**Page text**

□ □ □ □ □

Seven times explaining to your spouse / partner that it
has happened … again. Seven times talking to your
Bank Manager about deferring mortgage or other payments
while you secure new employment …
So
fair reader, irrespective of your profession, education
and brilliance at your chosen job; acknowledge and respect
the fact that you need to get good at this thing we call
Career Management. If you are reasonably proficient, you
will succeed at one out of every four interviews. Rounding
up, that means if you face the worst-case scenario of seven
enforced changes, you’re going to have to get to,
and sit through, around 30 interviews in your career. Get
good at this!
Career
Management is not an innate talent – you have to learn
how. Nor is it a frivolous luxury – it has become
a necessity. Nor is it a one-off investment of time, effort
and money. You brush your teeth every day so they don’t
look, feel and smell unattractive and so that they don’t
fall out of your head. Do you think that you career could
benefit from a more-than-occasional polish and flossing?
BOGEYMEN
The Bogeyman is the person who is better prepared than you
to compete for the job that you so desperately want (or
need). The Bogeyman is the person who has wanted this job
(not just any old job, but this job) for the past five years.
He has been networking, training, educating himself, reading
and researching every day. He doesn’t have friends
– he has contacts. He doesn’t have a family;
just a circle of influence. He doesn’t have a social
life; just more entries in his little black book. His CV
would make you weep. His writing style is so tight, you
wonder why he isn’t making a living as an advertising
copywriter or a Pulitzer Prize-winning journalist.
And
why does he do all this? Just so he can beat you hands-down
for his dream job. He has what my mother used to refer to
as “naughty thoughts” about his dream job. Do
you?
Wouldn’t
it be lovely to walk into an interview with a high degree
of certitude? To know that there is nothing that they can
ask you that you haven’t anticipated and prepared
for. Bogeymen have that surety and the result is that they
are out there, raising the bar and setting the standard
for all of us. Fortunately, Bogeymen are rare; I hope you
never come up against one. More to the point – I hope
that, as a result of refining your approach to managing
your career and any job-hunts you may need (or want) to
undertake, you become the Bogeyman.
FANATICS
The Fanatics that I am talking about are the guys and gals
in the very good suits on the other side of the table. Some
of them used to be Bogeymen. But now they have made it.

□ □ □ □ □

**Supplied information**
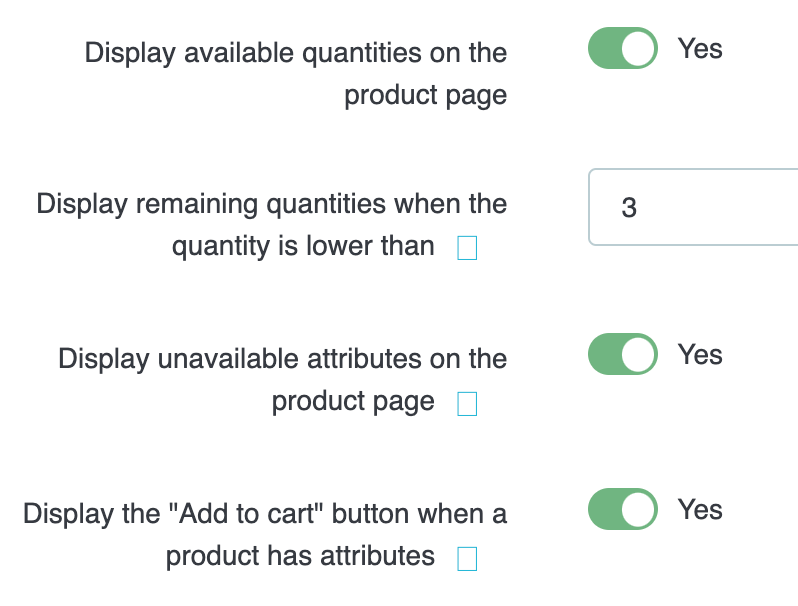
Task: Click the "Display available quantities on the" label text
Action: (x=296, y=53)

□ □ □ □ □

**Work instructions**
A. Please return everything from "Seven times explaining" down to "good at this!" in the career management text, copied without changes.
B. Answer these from the career management text, one per line:
(i) How many interviews does a reasonably proficient person succeed at?
(ii) For how many years has the Bogeyman wanted this job?
(iii) Where do the Fanatics sit?

**In response**
A.
Seven times explaining to your spouse / partner that it
has happened … again. Seven times talking to your
Bank Manager about deferring mortgage or other payments
while you secure new employment …
So
fair reader, irrespective of your profession, education
and brilliance at your chosen job; acknowledge and respect
the fact that you need to get good at this thing we call
Career Management. If you are reasonably proficient, you
will succeed at one out of every four interviews. Rounding
up, that means if you face the worst-case scenario of seven
enforced changes, you’re going to have to get to,
and sit through, around 30 interviews in your career. Get
good at this!

B.
(i) One out of every four.
(ii) Five years.
(iii) On the other side of the table.